Aku hanya tidak bisa tertinggal sendirian, aku marah mengetahui fakta bahwa Rinama, lebih beruntung kehidupannya dibanding aku, padahal kami sama-sama berasal dari Panti Asuhan, tetapi, layaknya langit dan bumi, aku seperti sampah dengan kehidupan miskin tidak terurus, sedangkan Rinama berkehidupan kaya-raya bersama suami dan anak perempuannya. Rasa iri yang terus berlanjut, tumbuh berkembang menjadi kedengkian luar biasa, aku menutup mata-telinga, tanpa memedulikan perbuatanku telah terlampau keterlaluan.

Aku merapatkan tubuh ke arah Danish, pakaian mengetat membalutku untuk menggodanya, merusak apa yang dibangun Rinama, mengambil apa yang menjadi kebahagiaan Rinama, mencuri satu demi satu mereka yang mampu menciptakan senyum di bibir Rinama. Memangnya hanya Rinama saja, yang boleh mendapatkan kegembiraan tak terhingga? Memangnya hanya Rinama saja, yang boleh tertawa lepas dihujani banyak kesenangan hingga lupa apa itu penderitaan? Memangnya hanya Rinama saja, yang boleh tidak merasa kesepian, kekosongan dan kesendirian? Aku juga ingin... Ingin... untuk bisa menjadi Rinama, ingin... untuk bisa menggantikan Rinama, ingin seperti Rinama. Aku tidak pernah memedulikan apa pun, tidak menghiraukan dosa sebesar apa yang harus kutanggung, tidak memikirkan bahwa tindakanku mematahkan kegembiraan seseorang.

Sebagai organisme parasit, jamur mengambil makanan langsung dari inang menggunakan haustorium (jenis hifa khusus untuk menyerap makanan) demi melangsungkan kehidupan, sedikit memiliki persamaan dengan jamur, aku merampas keuntungan, berupa kebahagiaan dan kekayaan dari inang bernama Rinama menggunakan kelebihan khusus yang aku punya, seperti, wajah lebih cantik dan tubuh lebih berisi. Rinama adalah perempuan baik hati bak malaikat putih bersih, selayaknya pemeran protagonis yang diinginkan kebahagiaannya dari penonton, maka, aku selaku pemeran antagonis, memanipulasi kepolosan Rinama, mengunjungi kediamannya, berlagak menderita seakan begitu membutuhkan bantuannya, untuk menampungku 'sebentar' di rumah besar seperti istana itu. Dari sanalah aku bertemu Danish, bertemu Tasya (berusia 5 tahun), anak perempuan Rinama, dan disambut hangat oleh hunian nyaman seperti cerita di dalam Negeri Dongeng. Aku cemburu mengakui bahwa aku berada jauh di bawah Rinama dipenuhi kekosongan. Tidak ada yang mau menerima apa adanya diriku, seperti Danish menerima Rinama. Kemuakkan menggerogoti jiwa. Mengapa selalu saja Rinama? Aku bahkan lebih cantik darinya, aku yang pantas mendapatkan semua kebahagiaan itu, bukannya Rinama.

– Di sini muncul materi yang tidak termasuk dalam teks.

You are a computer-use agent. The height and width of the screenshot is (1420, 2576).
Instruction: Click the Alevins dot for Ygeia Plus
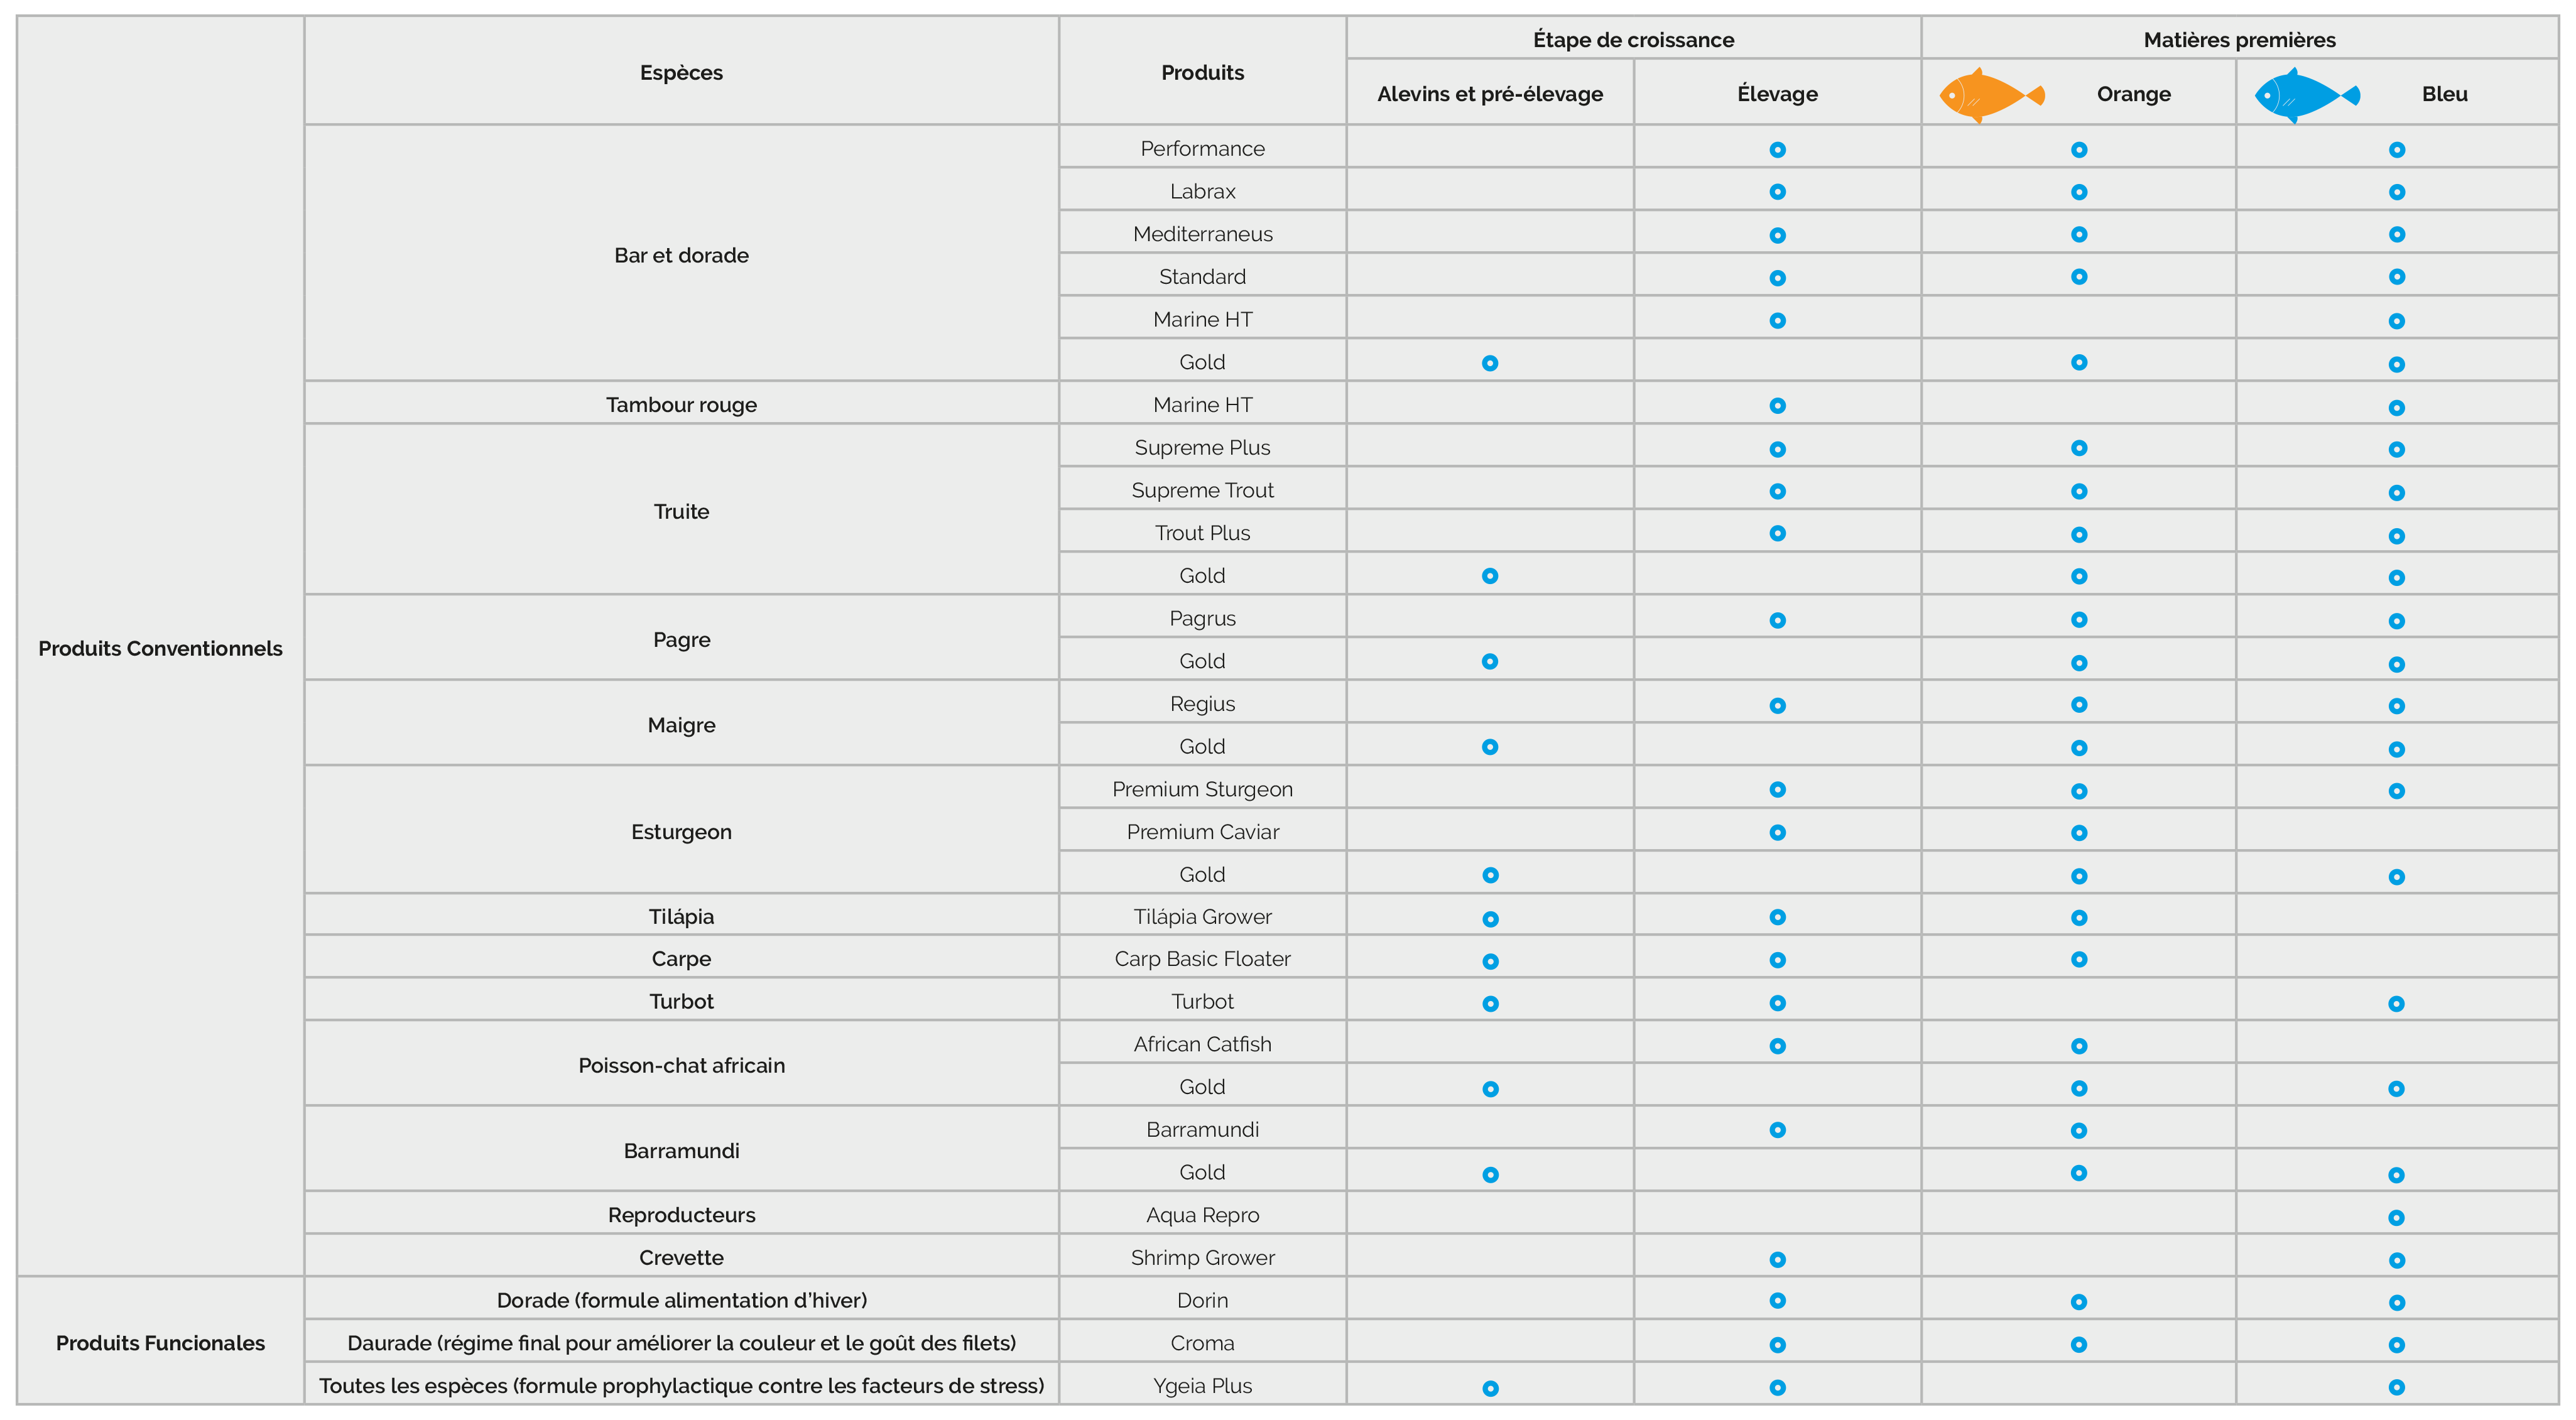(x=1490, y=1388)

Setelah beberapa hari, perlahan demi perlahan, aku mencoba mengambil kesempatan agar bisa merebut hati Danish, dan saat inilah kesempatan terbesarku di antara kesempatan lain. Bibirku mengurva, membentuk senyum sensual, menatap Danish menggunakan iris coklat berkabut penuh rayuan provokatif. Kalian tahu, mengapa pemeran antagonis, hampir selalu mendapatkan apa yang mereka inginkan? Wajahku menunjukkan kepuasan menyadari Danish membalas sentuhanku yang lain. Karena... pemeran antagonis 'meyakini' rencana busuknya pasti akan berhasil, pemeran antagonis tidak pernah mau kalah oleh kenyataan, tidak peduli seberapa banyaknya dunia berucap bahwa ia tak kan pernah bisa, pemeran antagonis tidak jua menurunkan ego, ia tetap maju melangkah, menerjang apa yang ada di depan, tanpa peduli bahwa caranya kotor atau menjijikkan, dan salah satu pelaku tidak berperikemanusiaan itu ialah aku sendiri.

Tubuhku terperanjat, pelukan Danish mengendur, secara spontan aku dan Danish menoleh ke arah pintu terbuka, menemukan Rinama berdiri mematung memperhatikan posisi 'dekat' kami, di mana sebelah tangan Danish memeluk tubuhku, sedang sebelah tangan lain berada di atas leher, merangkum garis rahang milikku. Apa pertunjukkan baru saja dimulai? Seharusnya aku menyiapkan popcorn dan beberapa soda!

Seketika aku menunjukkan akting 'menggelikan' sebagai salah satu bagian dari rencana, aku melepaskan diri dari Danish, memilih menghampiri Rinama, lalu menangis sesegukan di hadapannya, ahh, sepertinya aku pantas mendapatkan piala Oscar atas kemampuan aktingku ini.

Selanjutnya....

...kalian benar-benar ingin tahu selanjutnya? Tentu saja selanjutnya adalah awal dari penderitaan Rinama, memang apa lagi!?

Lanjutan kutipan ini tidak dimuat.